Quelques exemples de "nudging" :

  • Susciter le lavage des mains en présentant des gels hydroalcooliques dans les endroits critiques (entrée de bâtiments publics, écoles, restaurants, musées, salles de sport, …).

  • Faciliter le maintien de la distance sociale en adaptant l'environnement physique (par exemple cercles pré-définis sur lesquels les gens se placent dans une file d’attente)

  • Inviter à l'utilisation de masques en les rendant disponibles autant que possible dans les endroits critiques et en plaçant des signaux visibles demandant leur utilisation.

  • Inviter à limiter les contacts fréquents par des réglementations faciles pour le travail à domicile, les spectacles culturels en ligne, etc.
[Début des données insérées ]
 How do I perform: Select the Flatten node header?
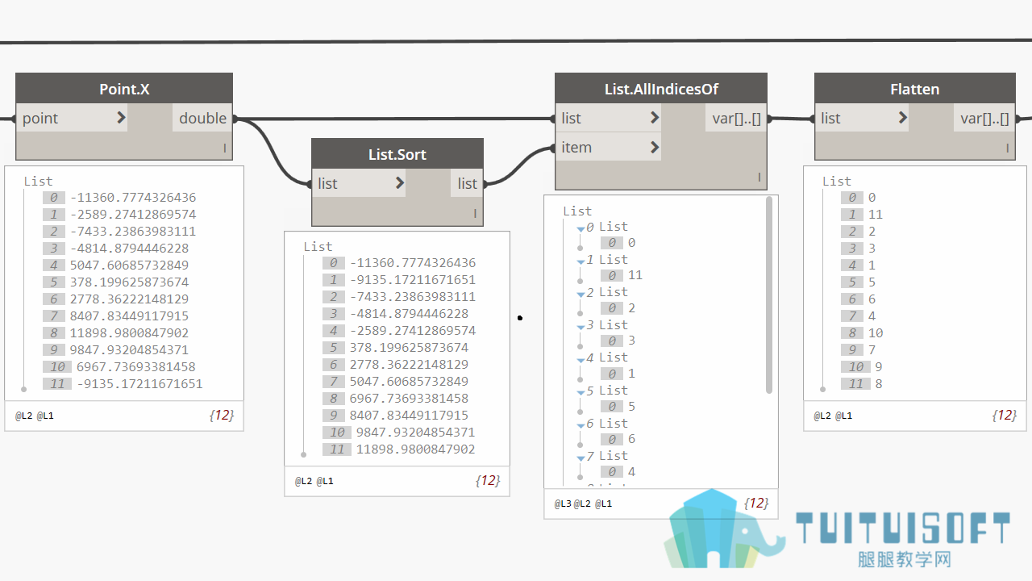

Recommandation 8 : Surveiller systématiquement les déterminants comportementaux et le comportement de la population au moyen de sondages représentatifs

Tout comme il est important de surveiller la propagation du virus de manière suffisamment détaillée, il est important de mesurer les déterminants comportementaux, la nature et le degré de motivation et le comportement lié au coronavirus lui-même, par rapport à un échantillon représentatif de la population et en accordant une attention suffisante à des groupes cibles spécifiques. Le comportement précède la propagation des infections de 1 à 2 semaines et constitue donc une excellente base de gestion et d'adaptation. Ces données permettent également de clarifier le bilan coûts-bénéfices pour la population : les coûts psychologiques et économiques personnels des mesures de limitation des comportements sont-ils en rapport avec l’amélioration de la santé et de la sécurité sanitaire? La mise à jour régulière des processus de motivation et des comportements pertinents pour éviter la propagation du coronavirus permet ainsi d'identifier des "tournants psychologiques", c’est à dire des moments où les bénéfices perçus ne justifient plus les coûts encourus pour la population.